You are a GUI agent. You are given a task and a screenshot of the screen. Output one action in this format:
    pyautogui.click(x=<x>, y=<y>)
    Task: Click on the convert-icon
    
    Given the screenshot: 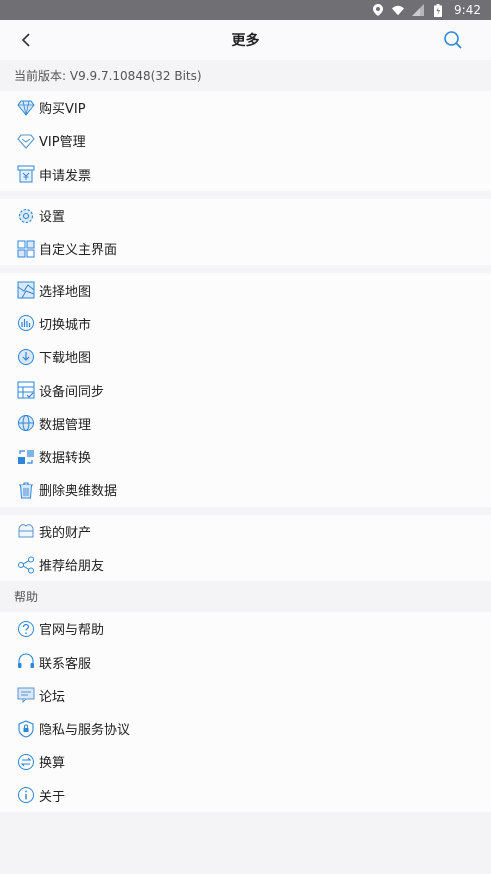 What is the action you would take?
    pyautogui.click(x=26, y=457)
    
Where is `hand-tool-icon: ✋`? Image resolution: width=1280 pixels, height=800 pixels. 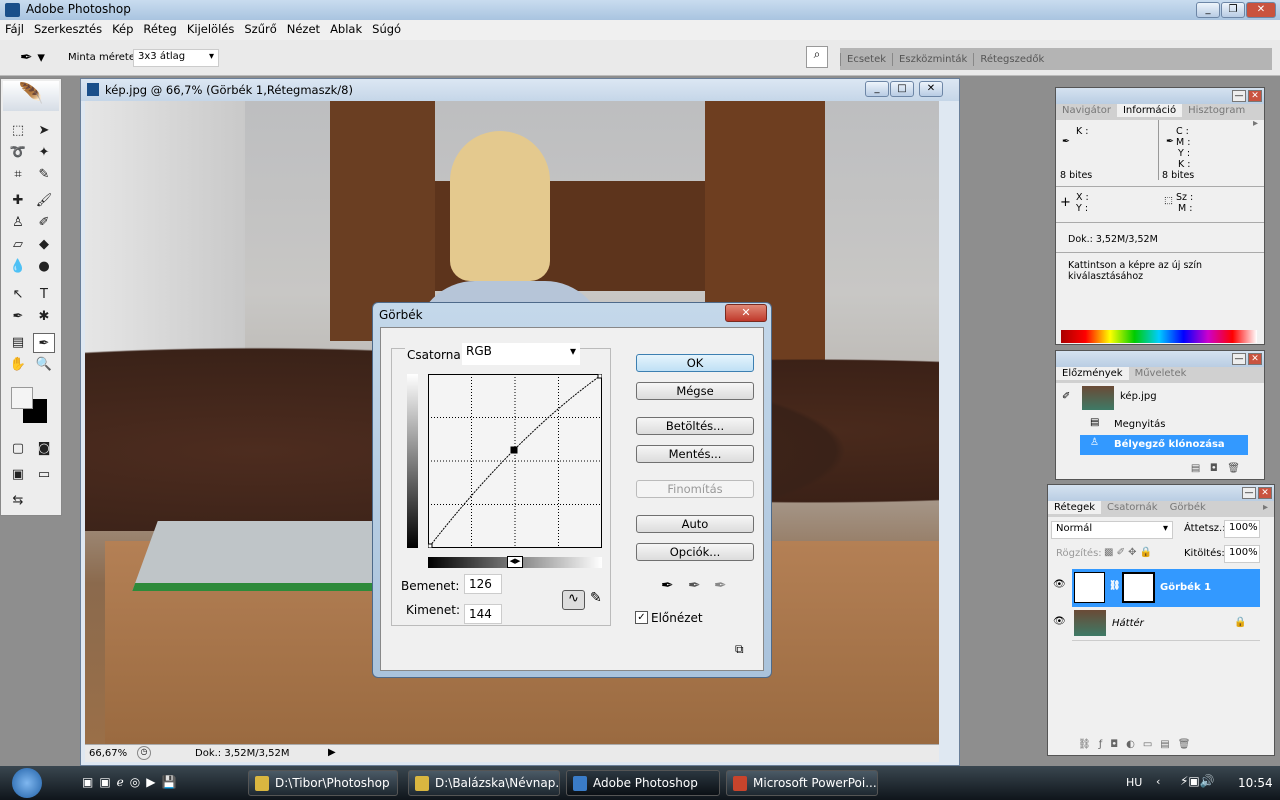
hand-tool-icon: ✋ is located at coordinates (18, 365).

__________________________________________________

**About this exercise**
Update the data above, starting with the line that contains "pixels, height=800 pixels." and going on through the end of the data, by replacing "Image resolution" with "Screen resolution" and changing nothing else. Leave the pictures out of your answer.

**Expected output**
Where is `hand-tool-icon: ✋`? Screen resolution: width=1280 pixels, height=800 pixels. 
hand-tool-icon: ✋ is located at coordinates (18, 365).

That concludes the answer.